▼▼▼

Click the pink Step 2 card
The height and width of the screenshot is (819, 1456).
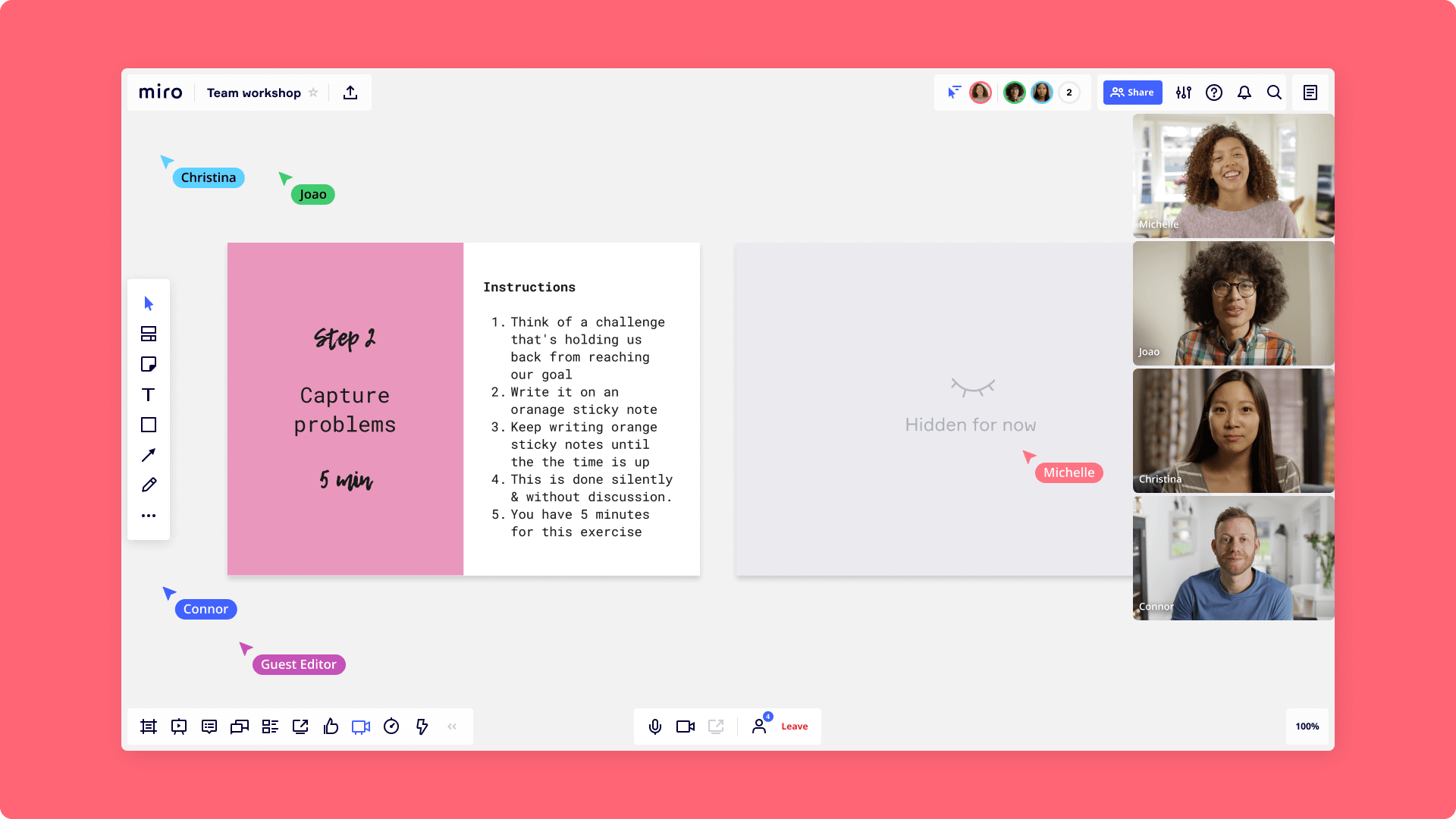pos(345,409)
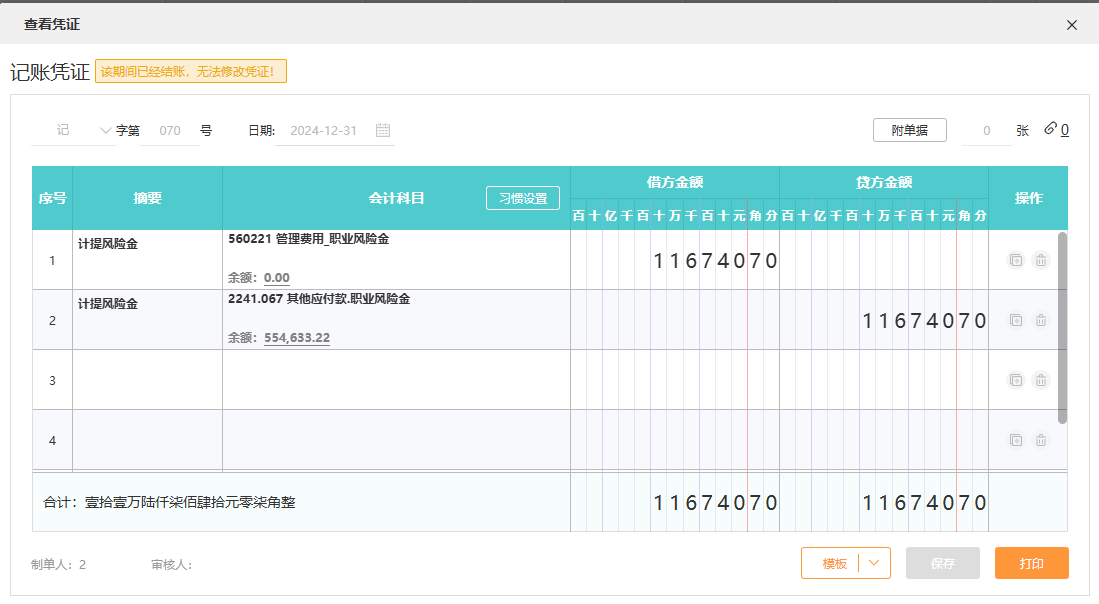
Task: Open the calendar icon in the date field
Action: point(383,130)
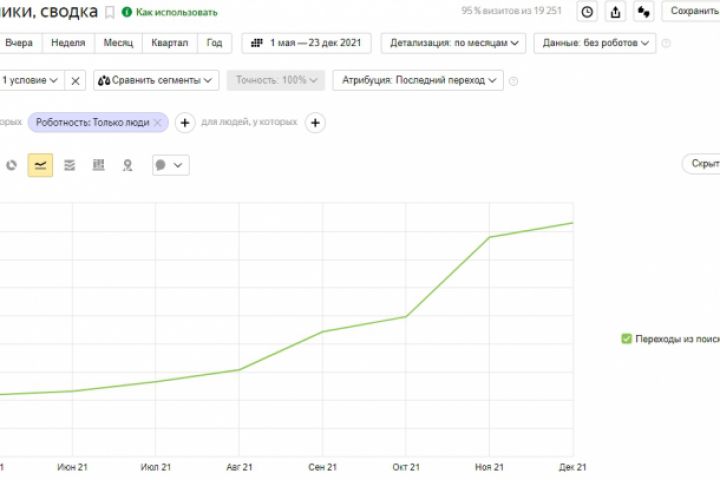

▲▲▲

▶ [Problem to work on] Because pictures are not wanted, give every entry above again exactly without them.

▶ [Expected answer]
Click the pink Step 2 card
The height and width of the screenshot is (819, 1456).
pos(345,409)
Task: Open the calendar icon in the date field
Action: point(383,130)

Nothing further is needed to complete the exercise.